Car si les bacs des Incroyables Comestibles n’ont pas la vocation de nourrir les populations, c’est leur rôle de propagande qui est mobilisateur. Je repense souvent à un échange avec un maraîcher lors du lancement du mouvement à Liège qui me disait que c’était utopique cette idée de « nourrir les gens avec des bacs », que nous véhiculions un mensonge. Au delà de l’émotion personnelle que j’avais ressenti, je n’avais pas eu à l’époque les mots pour répondre. Aujourd’hui, plus que jamais, je crois en la capacité de ce projet à mobiliser largement, et je suis convaincue de son rôle d’activateur de la transition alimentaire.

L’« expérience de Todmorden démontre que l’auto-suffisance des territoires grâce à la participation citoyenne, ça marche ! Les Incroyables comestibles sont un puissant levier de métamorphose du territoire, et de relocalisation de l’économie. 3

Planter des légumes, faire éclore une révolution.

Voilà la trame de ce nouveau récit ! Imaginez que l’espace dit « public » le soit réellement, et que chaque citoyen puisse y installer un bac potager à partager, avec le soutien (et même la bénédiction) des autorités locales.
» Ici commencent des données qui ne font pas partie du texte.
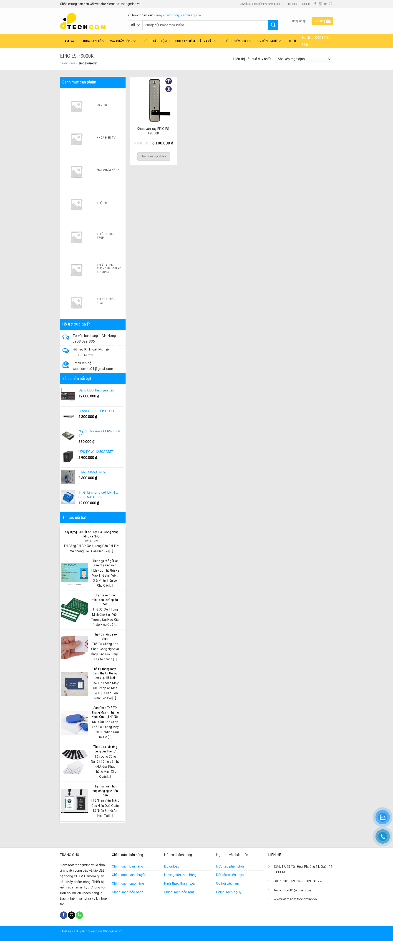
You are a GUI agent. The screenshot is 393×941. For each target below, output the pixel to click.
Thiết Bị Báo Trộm (154, 41)
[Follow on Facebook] (315, 4)
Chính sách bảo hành (127, 892)
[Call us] (79, 915)
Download (171, 866)
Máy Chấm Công (121, 41)
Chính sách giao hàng (128, 883)
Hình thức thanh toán (180, 883)
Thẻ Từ (291, 41)
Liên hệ (306, 3)
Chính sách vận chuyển (129, 875)
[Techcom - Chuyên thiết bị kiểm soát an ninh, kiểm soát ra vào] (90, 21)
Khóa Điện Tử (92, 41)
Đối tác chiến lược (230, 875)
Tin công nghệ (267, 41)
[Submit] (273, 25)
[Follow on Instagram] (320, 4)
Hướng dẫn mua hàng (180, 875)
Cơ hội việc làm (227, 883)
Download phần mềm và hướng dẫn (260, 3)
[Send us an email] (330, 4)
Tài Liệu (292, 3)
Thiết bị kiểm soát (235, 41)
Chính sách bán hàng (127, 866)
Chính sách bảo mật (179, 892)
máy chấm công (167, 15)
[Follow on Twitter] (325, 4)
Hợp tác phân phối (230, 866)
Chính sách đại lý (228, 892)
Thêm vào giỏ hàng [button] (154, 156)
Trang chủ (67, 63)
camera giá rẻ (191, 15)
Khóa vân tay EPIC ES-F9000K (154, 131)
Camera (68, 41)
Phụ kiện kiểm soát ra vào (194, 41)
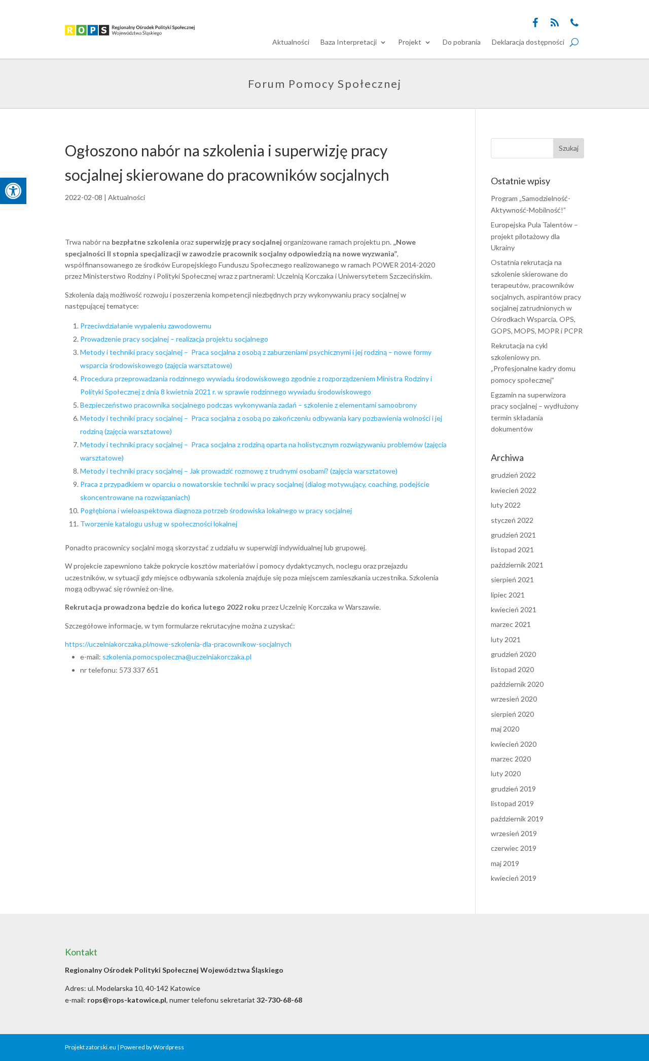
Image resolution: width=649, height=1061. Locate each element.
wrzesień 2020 (514, 698)
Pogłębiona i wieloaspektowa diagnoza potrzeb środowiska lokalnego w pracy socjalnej (216, 510)
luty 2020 (506, 773)
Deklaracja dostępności (528, 42)
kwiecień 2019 (513, 878)
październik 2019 (517, 818)
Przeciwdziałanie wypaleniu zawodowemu (145, 325)
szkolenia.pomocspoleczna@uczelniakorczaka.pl (176, 656)
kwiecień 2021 (513, 609)
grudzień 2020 (513, 654)
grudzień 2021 (513, 534)
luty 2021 (506, 639)
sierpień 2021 (512, 579)
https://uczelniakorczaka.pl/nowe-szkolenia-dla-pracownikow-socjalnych (178, 644)
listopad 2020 (512, 669)
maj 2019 (505, 863)
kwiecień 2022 (513, 490)
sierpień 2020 (512, 714)
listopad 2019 (512, 803)
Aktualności (290, 42)
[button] (13, 191)
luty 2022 (506, 505)
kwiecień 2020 (513, 744)
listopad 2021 (512, 549)
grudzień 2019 (513, 788)
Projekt (409, 42)
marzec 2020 (511, 758)
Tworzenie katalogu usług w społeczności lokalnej (158, 523)
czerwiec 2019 (513, 848)
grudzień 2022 (513, 475)
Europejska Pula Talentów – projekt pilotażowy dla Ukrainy (534, 236)
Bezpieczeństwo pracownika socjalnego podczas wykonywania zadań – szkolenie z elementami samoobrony (248, 405)
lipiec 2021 (508, 594)
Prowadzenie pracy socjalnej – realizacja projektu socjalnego (174, 339)
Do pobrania (462, 42)
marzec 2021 (511, 624)
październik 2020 (517, 684)
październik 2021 (517, 564)
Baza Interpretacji (348, 42)
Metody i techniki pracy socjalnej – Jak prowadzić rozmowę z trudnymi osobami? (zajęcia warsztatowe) (239, 471)
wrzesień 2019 (514, 833)
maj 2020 (505, 728)
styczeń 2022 (512, 520)
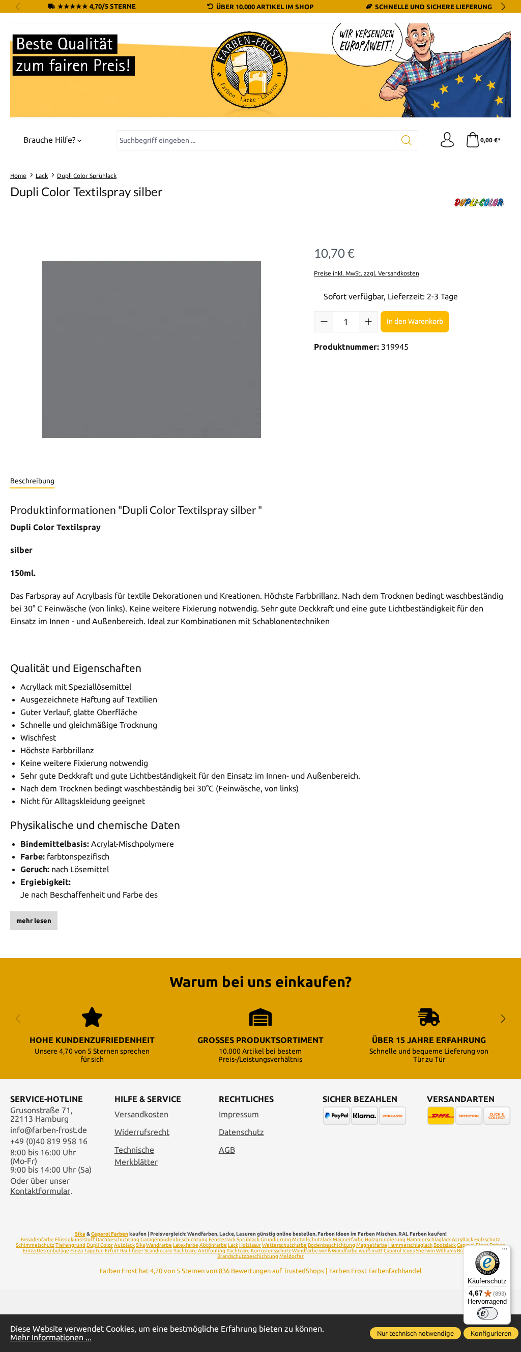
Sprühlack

Imaginez que chaque personne puisse utiliser ces dispositifs, gratuitement, et que la nourriture produite soit à partager, sans condition avec un écriteau « servez-vous librement ». Ces dispositifs appartiennent à tout le monde, chacun peut y participer, avec sa sensibilité, sa créativité, et son temps disponible, sans jugement et sans contrôle.

Imaginez que celui qui récolte n’est pas nécessairement celui qui a planté, et que c’est ok !

Imaginez que nos villes, devenues si minérales, peuvent se reverdir et s’embellir, tout en participant à un mouvement d’autonomie alimentaire global, et en participant à réguler la température de nos espaces de vie extérieur en cas de canicule,

Imaginez l’effet boule de neige que ce « il était une fois » pourrait engendrer ?

« C’est comme si cultiver pour l’autre procurait une sensation nouvelle, ouvrait d’heureuses perspectives, rendait l’espoir qu’un autre monde est possible en étant nous-même acteurs du changement. Certains vous diront que cela procure un sentiment de liberté. »4

Toutes les conditions sont réunies à Liège pour que le mouvement puisse grandir, au delà de ce que nous pouvons imaginer. Les graines sont plantées depuis des années maintenant, le terreau liégeois s’est étendu d’une manière considérable grâce au travail notamment de la Ceinture Aliment-terre, la prise de conscience grandit, la Ville de Liège est partie prenante de l’amplification via la mise en place du Permis de Végétaliser….

Restent aux Incroyables Comestibles à entraîner de nouvelles personnes, associations ou institutions dans ce tourbillon et à devenir le moyen incontournable de sensibilisation et de ralliement, la plume nécessaire pour écrire notre histoire d’autonomie alimentaire.

Emilie THOMAS, animatrice au centre Liégeois du Beau-Mur, chargée du soutient aux Incroyables Comestibles à Liège et au développement du Permis de Végétaliser.

Photo : Frédéric Raevens

1 Etrait introductif du chapitre sur l’agriculture du film « demain » de Cyril Dion et Mélanie Laurent.

2 https://www.latribune.fr/opinions/tribunes/construire-un-nouveau-recit-cyril-dion-800413.html

3 https://www.reseautransition.be/articles/le-secret-des-incroyables-comestibles/

4 Préface du livre « Les Incroyables Comestibles. Planter des légumes, faites éclore la révolution », p12.